Snap is a utility to store some directories on a server, versioned.
Copyright (c) Human Rights Data Analysis Group, 2017
Snap enables the parallel management of big data files within a git project. Git is bad at keeping data files for the following reasons:
-
Data files are often stored as compressed binary representations of floats or complicated data structures.
-
git stores every change, and even small substantive changes tend to change every byte in a compressed binary format. This means that every recalculation can change the whole file, which would require that entire file be stored in each commit.
-
We don't need the version of every data file. Data files are produced by code, and the code should be able to reproduce the data files.
-
We need the data files for two reasons: (a) short-term we need to be able to transfer the files from one user to another for testing. (b) long-term we need the data files for archival purposes. Once a project has been left for a year or two, it can be enormously difficult to get the software running again. In order to know what happened in intermediate steps of the process, we cannot depend on re-running the code, so we need the data files.

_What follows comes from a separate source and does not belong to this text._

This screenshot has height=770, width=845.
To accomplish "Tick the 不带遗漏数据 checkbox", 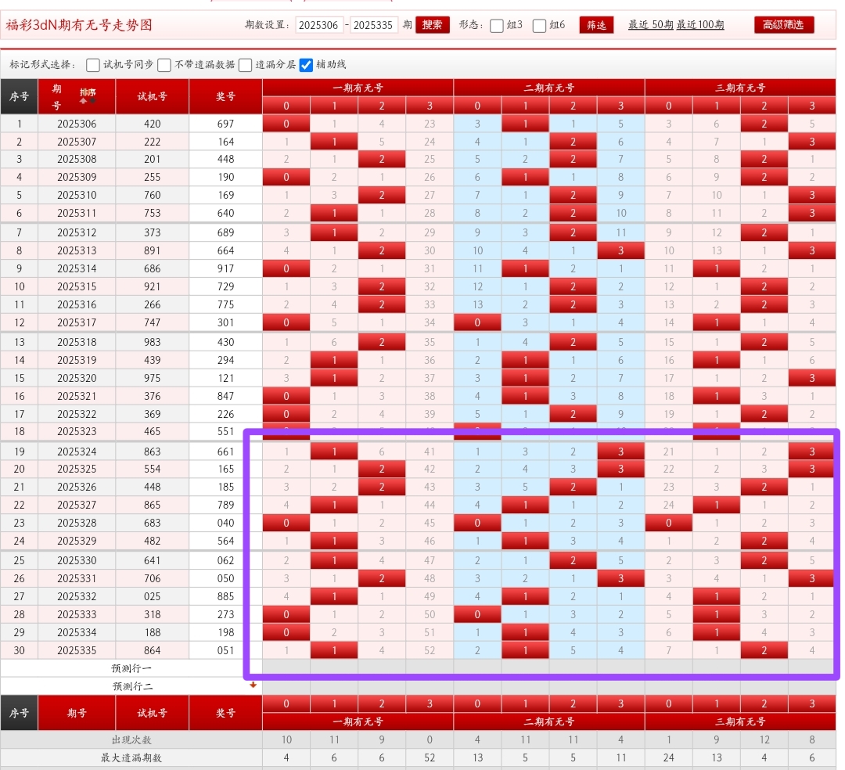I will (164, 65).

snap is short for "snapshot." The point of snap is to separate the version control of data from source code. Version control systems are not good at handling big files (i.e., >1MB), so we don't keep them on github. Furthermore, much of our data is confidential, and we don't want to put it on a github server. Using snap for data, and github for code, we are able to segregate most (maybe all) of the actual data so it continues to live on our server 'eleanor' at HRDAG (maintained by Scott and Patrick) rather than in git. To see the location of the snap server, run snap origin
(which also shows you the files in which the snap_host
variable can be set).
Build your project as usual (input/
src/
output/
etc. )
When you're ready (i.e. have some data in input or output), put it into snap. The syntax is similar to git and can be used anything within a tree (like git):
snap push -m "this is my commit message for snap"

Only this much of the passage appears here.